Flexible work a hit with ABS staff as ‘virtual teams’ become the norm

By Stephen Easton

Monday January 14, 2019

Australian Bureau of Statistics staff have enthusiastically taken up teleworking and other flexible employment arrangements over the past few years, and staff surveys suggest most feel their work lives have improved as a result.

The latest results, finalised late in 2018, show 82% now work in a virtual team – one whose members aren’t all in one place – compared to 67% in 2016. Formal teleworking agreements were in place for 37% of all staff as of last September, up from 32% mid-year and 28% in September 2017.

Most of the people who filled out the survey are among this group — 80% of respondents said they had teleworked in the previous three months, and three quarters of that sub-group have a formal agreement to work remotely.

“The latest results show 82% now work in a virtual team – one whose members aren’t all in one place – compared to 67% in 2016.”

Very few of them think managing staff is difficult in a flexible work environment: 90% gave either neutral or positive responses on this question, up from 84% in 2016. Just under 55% said it was either easy or very easy, compared to about 38% in 2016.

A bit over 36% said flexible work made managing staff “neither easy nor difficult” in the recent survey versus 46% in 2016, showing a significant group of ABS staff have shifted from neutral to positive views, which is the general trend between the two surveys.

Well over 90% report they have been provided the necessary tools and technology to successfully work in a virtual team.

About 1084 staff members — around 40% of the ABS workforce — answered the most recent questionnaire about the various changes to work arrangements and office facilities that began in 2014, aiming to give staff more options around where, when and how they contribute. As well as teleworking, there are also opportunities for part-time hours, compressed work weeks, job sharing and a shift towards activity-based office set-ups.
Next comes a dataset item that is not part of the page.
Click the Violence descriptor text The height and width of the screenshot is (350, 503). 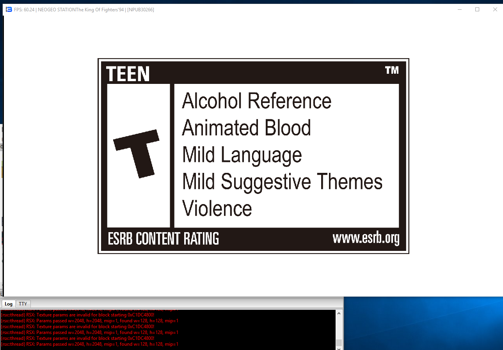click(x=217, y=208)
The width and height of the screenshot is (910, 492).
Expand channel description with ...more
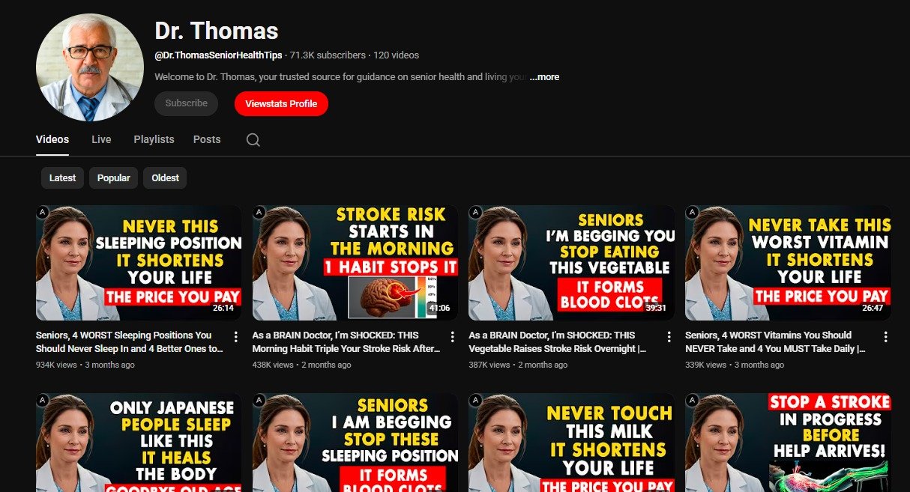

Specific changes have been influenced by what staff asked for in previous surveys. In 2016, that included sit-to-stand desks, better video-conferencing facilities and improved Wi-Fi.

Almost half of the 2018 survey respondents had worked at the ABS for over a decade, giving them significant experience of past arrangements, and the gender split was nearly identical to that of the entire agency. 

How easy or difficult is it to manage staff in a flexible work environment?
2016 ABS staff survey
2018 ABS staff survey
Very difficult
Neither easy nor difficult
Very easy

In general, positive responses have been steadily going up since 2014 as the flexible options have become business as usual, and senior executives believe the program is responsible for a decrease in unscheduled absences of more than one day per staff member over three years.

In the latest survey, 87% said their personal productivity had improved, while 72% thought their team’s efficiency had either improved or stayed the same. Another 16% weren’t sure, leaving 12% who think the flexible arrangements have cost time and money.

Among managers, 74% were either satisfied or very satisfied with their team’s ability to get their work done on time, and 78% indicated the quality of their work has remained satisfactory or very satisfactory.

Activity-based working is often difficult to introduce — a lot of people like having their own desks — but in the ABS, 87% of respondents could at least see the health and safety benefits. The number who complained about the adequacy of video-conferencing technology declined from a small 7% to a tiny 3% in the last two years.

The ABS appears to be keeping its staff fairly well informed about the five-year shift to flexible work arrangements and office layouts: the 2018 survey suggests about 58% are satisfied and 19% are very satisfied with the information flow. Another 18% were neutral, leaving only 5% who wanted more communication.

The success of the ABS flexible work initiatives has not gone unnoticed. In November, chief financial officer Lily Viertmann picked up an Outstanding Contribution to Public Administration Award from the Chartered Accountants of Australia and New Zealand for her role in leading the project, which comes with $20,000 to spend on a professional development sabbatical.

And in June, she accepted the title of “Champion of Flexible Work” on behalf of the ABS as part of Flexible Working Day, a fairly new initiative of a Canberra marketing firm that aspires to make it an international event.

“In our ten offices across Australia, our expectation is that managers say ‘yes’ to reasonable flexible work requests from employees,” Viertmann told The Mandarin.

Corrections: this article originally quoted incorrect percentages for survey respondents who work in a virtual team, and for those who think flexible work arrangements have reduced efficiency.